Helmreich is a widely published art historian, administrator, and educator. Prior to joining the Smithsonian, she served as associate director of grants programming at the Getty Foundation, supporting individuals and institutions committed to advancing the greater understanding and preservation of visual arts in Los Angles and throughout the world, and previously as associate director of digital initiatives at the Getty Research Institute, both part of the J. Paul Getty Trust. Anne also brings her experience as a former dean, director of an interdisciplinary humanities center, and art history professor to further the mission of the Archives of American Art.

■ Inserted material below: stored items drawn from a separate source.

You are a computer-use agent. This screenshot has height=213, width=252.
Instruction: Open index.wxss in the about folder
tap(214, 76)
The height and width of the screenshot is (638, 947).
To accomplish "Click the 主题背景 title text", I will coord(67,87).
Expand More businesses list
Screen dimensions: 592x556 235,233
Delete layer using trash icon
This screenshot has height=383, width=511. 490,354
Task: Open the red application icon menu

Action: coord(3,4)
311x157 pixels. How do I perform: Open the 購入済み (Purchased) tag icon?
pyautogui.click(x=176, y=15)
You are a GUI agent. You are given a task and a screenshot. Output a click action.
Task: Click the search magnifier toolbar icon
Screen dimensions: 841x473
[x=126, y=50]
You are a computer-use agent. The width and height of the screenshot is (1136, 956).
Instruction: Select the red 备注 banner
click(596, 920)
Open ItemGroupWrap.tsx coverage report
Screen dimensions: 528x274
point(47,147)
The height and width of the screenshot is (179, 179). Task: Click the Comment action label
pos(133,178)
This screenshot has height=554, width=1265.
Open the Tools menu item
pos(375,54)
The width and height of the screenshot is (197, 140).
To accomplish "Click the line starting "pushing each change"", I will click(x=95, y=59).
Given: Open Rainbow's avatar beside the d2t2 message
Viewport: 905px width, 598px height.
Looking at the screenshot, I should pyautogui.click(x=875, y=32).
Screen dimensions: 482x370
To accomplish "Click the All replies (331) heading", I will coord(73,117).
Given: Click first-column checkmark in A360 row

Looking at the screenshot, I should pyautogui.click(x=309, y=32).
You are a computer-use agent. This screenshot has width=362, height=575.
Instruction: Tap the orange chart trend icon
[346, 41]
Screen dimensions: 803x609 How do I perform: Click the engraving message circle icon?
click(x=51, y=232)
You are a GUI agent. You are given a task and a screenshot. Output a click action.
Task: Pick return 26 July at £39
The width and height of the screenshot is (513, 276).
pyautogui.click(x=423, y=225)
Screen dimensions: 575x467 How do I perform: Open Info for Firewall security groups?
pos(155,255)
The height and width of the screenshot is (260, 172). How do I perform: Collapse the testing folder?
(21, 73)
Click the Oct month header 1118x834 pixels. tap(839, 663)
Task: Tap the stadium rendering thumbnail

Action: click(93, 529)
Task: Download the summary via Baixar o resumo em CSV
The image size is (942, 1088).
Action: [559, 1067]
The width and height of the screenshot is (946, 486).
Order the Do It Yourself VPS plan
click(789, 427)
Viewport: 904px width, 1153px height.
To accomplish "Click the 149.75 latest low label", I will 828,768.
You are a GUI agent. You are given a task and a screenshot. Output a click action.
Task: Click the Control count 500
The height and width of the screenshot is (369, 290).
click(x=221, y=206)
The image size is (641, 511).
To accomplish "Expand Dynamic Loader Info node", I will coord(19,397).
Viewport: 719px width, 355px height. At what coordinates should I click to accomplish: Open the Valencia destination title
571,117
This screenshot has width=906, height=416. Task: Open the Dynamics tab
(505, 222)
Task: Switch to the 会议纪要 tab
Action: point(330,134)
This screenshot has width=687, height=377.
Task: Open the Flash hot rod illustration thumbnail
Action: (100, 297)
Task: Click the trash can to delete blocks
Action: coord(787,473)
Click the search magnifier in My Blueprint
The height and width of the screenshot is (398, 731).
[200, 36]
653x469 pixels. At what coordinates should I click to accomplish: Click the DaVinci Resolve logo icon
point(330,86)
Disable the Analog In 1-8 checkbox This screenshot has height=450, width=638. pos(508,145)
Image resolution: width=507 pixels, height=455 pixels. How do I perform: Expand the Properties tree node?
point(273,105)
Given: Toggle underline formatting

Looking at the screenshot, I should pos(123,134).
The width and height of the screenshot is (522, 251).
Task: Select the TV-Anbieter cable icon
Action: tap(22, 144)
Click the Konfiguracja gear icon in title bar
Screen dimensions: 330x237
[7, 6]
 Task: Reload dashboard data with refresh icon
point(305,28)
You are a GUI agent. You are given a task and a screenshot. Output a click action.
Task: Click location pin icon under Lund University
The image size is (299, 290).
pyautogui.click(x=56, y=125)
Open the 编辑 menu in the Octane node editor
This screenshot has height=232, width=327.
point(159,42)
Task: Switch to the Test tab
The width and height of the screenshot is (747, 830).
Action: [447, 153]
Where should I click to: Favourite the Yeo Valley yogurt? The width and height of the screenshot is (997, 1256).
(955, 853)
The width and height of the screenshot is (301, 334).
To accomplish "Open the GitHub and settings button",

The Smithsonian Archives of American Art collects, preserves, and makes available primary sources documenting the history of the visual arts in the United States. The Archives holds the papers of American art luminaries such as the Leo Castelli Gallery, Roy DeForest, Stanley and Elyse Grinstein, Frederick Hammersley, Nancy Holt, Rockwell Kent, Yasuo Kuniyoshi, Roy Lichtenstein, Chiura Obata, Jackson Pollock, Leon Polk Smith, Robert Smithson, Alma Thomas, and Gloria Vanderbilt Whitney. The Archives of American Art is based in Washington, D.C. and has an office in New York, N.Y. Matthew Simms serves as the Gerald Bente Buck West Coast Collector for the Archives and is based in Long Beach, California. The Archives holds its annual gala in New York, N.Y. where it presents the Archives of American Art Medal to an artist and a philanthropist and the Lawrence A. Fleischman Award for Scholarly Excellence to an art historian. Both awards recognize individuals who have made transformative contributions in the field of American art.